4044.0: Tuesday, December 13, 2005 - 8:45 AM

Abstract #117138

Black/White infant and neonatal mortality rates from 1979-2001 in Colorado, Massachusetts and Tennessee

Pamela C. Hull, PhD1, Barbara J. Kilbourne, PhD1, Dustin C. Brown, MA1, RS Levine, MD2, and CH Hennekens, MD, DrPH3. (1) Center for Health Research, Tennessee State University, 3500 John A. Merritt Blvd., Nashville, TN 37209, 615-320-3003, bkilbourne@tnstate.edu, (2) Family and Community Medicine, Meharry Medical College, 1005 D.B. Todd Jr. Blvd., Nashville, TN 37208, (3) Department of Epidemiology and Public Health, University of Miami, 1010 West 21st St, Maimi, FL 33101

Purpose: Analyze changes in infant (IMR) and neonatal (NMR) mortality rates by race associated with state level healthcare policy decisions.

Background: Over the past two decades, IMRs and NMRs declined for Whites and Blacks disproportionately. Racial gaps may widen while healthcare innovations occur when social inequality exists. State subsidized healthcare plans may minimize these effects. Colorado, Massachusetts and Tennessee chose different approaches to manage increasing Medicaid expenditures. Colorado continued traditional Medicaid. Tennessee adopted a waiver program extending coverage to non-Medicaid-eligible persons, but required managed care. Massachusetts developed state insurance programs to supplement Medicaid and expanded a large hospital uncompensated care pool.

Methods: We used a longitudinal design with quasi-equivalent comparison states. Pooled time-series cross-sectional models were estimated for: black IMR, white IMR, black/white IMR, black NMR, white NMR, and black/white NMR.

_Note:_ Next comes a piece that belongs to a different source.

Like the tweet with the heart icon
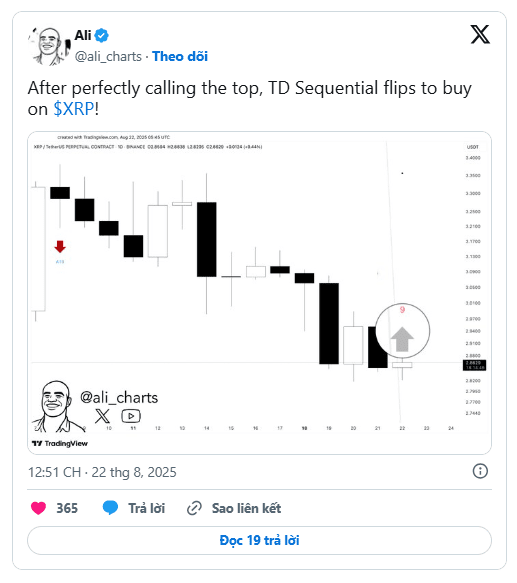The width and height of the screenshot is (517, 583). coord(38,508)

Results: IMRs significantly declined across time for Blacks and Whites in all three states. For Blacks, the IMR decline was significantly greater in Massachusetts (no difference between Colorado and Tennessee). For Whites, Colorado IMR declines were significantly lower than Massachusetts or Tennessee. The ratio of black/white IMRs increased slightly in Colorado and Tennessee, but remained at roughly 2.1 in Massachusetts. For NMRs, the greatest decrease occurred for Blacks in Massachusetts, and the smallest occurred for Whites in Colorado. Trends in race disparities matched those for IMRs.

Conclusions: The traditional model had the slowest declines in IMRs/NMRs. Managed care had steeper declines for Whites only. Massachusetts was the most successful at reducing IMRs and NMRs without increasing racial disparities.